By the time this column goes to press, the midterm election season will be over in most states, and in other states there may be potential run-offs, recounts, concession speeches finally given, and wound licking. There will be adulation, congratulations, and the arrival of acute depression.

As with any competition, there are winners…and losers. Midterm season 2022 was that one family member or close friend that came for a visit that seemed to never end. You knew the visit had an expiration date, but in the days leading up to it, you were literally pulling your hair out from the tension and stress. On this quiet Monday evening, almost 23 hours before the official first election results are known, I am reflective. Contemplative. I am not one that throws a lot of weight behind what the polls are revealing. I am a realist with a smidgeon of optimism. I think that by the time you the reader enjoy my pre-election day musings, Ron DeSantis will be re-elected governor of this great sunshiny state, and Marco Rubio will go back to Washington as senator. That’s unfortunate to predict. But that is how the cookie crumbles as my Mom used to say. I would have loved to see Val Demings in that senatorial position.

To even write this on the eve of the midterms gives me chills. Makes me sad, yet, as I mentioned before, I’m reflective. There was something that Demings mentioned in her debate with Marco Rubio a few weeks back that pretty much sums up the Midterm election season of 2022: “I am really disappointed in you because I think there was a time when you did not lie in order to win."

I am not naïve enough to believe that politicking and political campaigns are not fraught with embellishments and white lies. This is a competition to appeal to the sensibilities of voters and the methods in which politicians use to get a check in the likability column can be eyebrow raising, questionable, and occasionally unethical.

Yet we have learned from four years of Donald Trump that unethical ain’t all that bad where it comes to solidifying votes and getting what you want. The Trumpublican MAGA playbook has many pages to peruse and on each of those pages are the words lie and fear because let’s face it, that is how the former Republican party operated before it dissolved into the arm of Donald Trump. Trump-like minions ran a campaign across America during the midterm season serving up lies and fears which were the meat and potatoes of each candidate.

Am I surprised DeSantis won a second term? Not really. Charlie Crist, in my opinion, was not the optimum candidate, but who else did the Florida Democratic Party have strong enough to run a competitive race against DeSantis? However, on that note, I believe that Charlie Crist ran a solid campaign and I supported his platform.

What I loved about Midterm season 2022 was Barack Hussein Obama. When he told Milwaukee voters that it was good to be back in their city, I was thinking to myself, “It’s good to see you back, Barack.” I am sure I am not the only one who fell in love all over again with Barack. I am certain I was not alone in secretly wishing that he was on the ballot somewhere. That is idealistic thinking. Barack Obama has always been a fantastic speaker, a powerful orator. Maybe that is why I was sold on Obama in 2008, and in 2012. I simply enjoyed listening to him, and as he stumped for Democratic candidates, I can only hope that everyone within earshot of his laughter and lilting voice went directly to the polls.
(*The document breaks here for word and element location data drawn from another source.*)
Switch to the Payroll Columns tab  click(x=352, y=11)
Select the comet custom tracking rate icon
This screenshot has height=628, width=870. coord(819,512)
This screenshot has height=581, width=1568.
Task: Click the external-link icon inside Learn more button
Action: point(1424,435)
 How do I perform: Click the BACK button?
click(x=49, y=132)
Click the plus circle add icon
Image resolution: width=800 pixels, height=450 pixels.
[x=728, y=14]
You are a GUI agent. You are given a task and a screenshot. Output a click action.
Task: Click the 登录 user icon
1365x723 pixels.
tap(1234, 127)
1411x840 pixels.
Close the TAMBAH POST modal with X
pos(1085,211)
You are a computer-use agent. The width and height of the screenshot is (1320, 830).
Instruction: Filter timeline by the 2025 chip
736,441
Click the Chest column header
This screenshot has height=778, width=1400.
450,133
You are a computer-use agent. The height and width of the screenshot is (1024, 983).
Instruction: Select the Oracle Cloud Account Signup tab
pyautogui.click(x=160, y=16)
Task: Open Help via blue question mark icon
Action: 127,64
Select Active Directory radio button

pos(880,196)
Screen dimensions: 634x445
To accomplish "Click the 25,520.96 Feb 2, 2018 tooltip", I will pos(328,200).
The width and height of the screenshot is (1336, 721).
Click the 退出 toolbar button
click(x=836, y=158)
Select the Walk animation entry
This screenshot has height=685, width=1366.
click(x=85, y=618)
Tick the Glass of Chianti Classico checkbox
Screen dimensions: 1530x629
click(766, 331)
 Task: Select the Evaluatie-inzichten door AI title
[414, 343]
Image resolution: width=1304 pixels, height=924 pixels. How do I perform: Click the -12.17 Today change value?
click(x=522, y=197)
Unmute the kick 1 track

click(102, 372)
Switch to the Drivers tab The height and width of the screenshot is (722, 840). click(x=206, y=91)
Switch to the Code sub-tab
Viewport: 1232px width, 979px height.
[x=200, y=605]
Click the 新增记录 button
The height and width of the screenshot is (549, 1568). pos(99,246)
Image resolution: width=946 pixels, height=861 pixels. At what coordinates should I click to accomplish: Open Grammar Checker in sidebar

I am sure that in the coming weeks, or maybe by the time you read this, the statistics may be available as to how many Americans voted in the midterms. It will be record-breaking. The question is: will it be enough?

With so many important issues on the table in this country, such as the Supreme Court’s decision to strip a woman’s right to choose, the midterm season touched a specific cord in everyone paying close attention. The most important issue that was on the ballot though was not the economy i.e. inflation, gas and food prices, or Ukraine and Russia, critical race theory or women’s reproductive health. The most important issue on the ballot was democracy. Can America continue to uphold democracy or will it after 246 years crumble into something that resembles a mashup of authoritarianism and fascism?

On the eve of the midterm season climax and conclusion, I am optimistic that democracy can withstand this moment that we have been having since 2016. At the same time, I am a realist. With a Supreme Court stacked to lean against democracy, a political party cemented in upholding and propping up the amorality of Trumpism, and perhaps 71 million people who believe that what happened on January 6, 2021, was nothing more than civil political discourse, the results of the midterms may just be an additional boot on a ski heading down a slippery slope to whatever America is about to become because whether we want to admit it or not, America is changing. There are many signs that this country is moving towards a reckoning.

Will the other half of this country be strong enough to hold back the winds of a proverbial civil war that threatens to tear the very fabric and façade of what America portrays herself to be? That question perplexes and troubles me. Fast forward to November 2024. Did midterm season 2022 open the door to a corrupt former president to finish what he started? Or will DeSantis, eclipse his mentor with Marco Rubio and Rick Scott to help propel him into the White House? What other landmark decisions will the Supreme Court overturn that will make gay and interracial marriage illegal, and extinguish civil and voting rights for Black Americans? On the eve of this very important midterm election, my thoughts wonder from the present to the past, and then from the past to the future.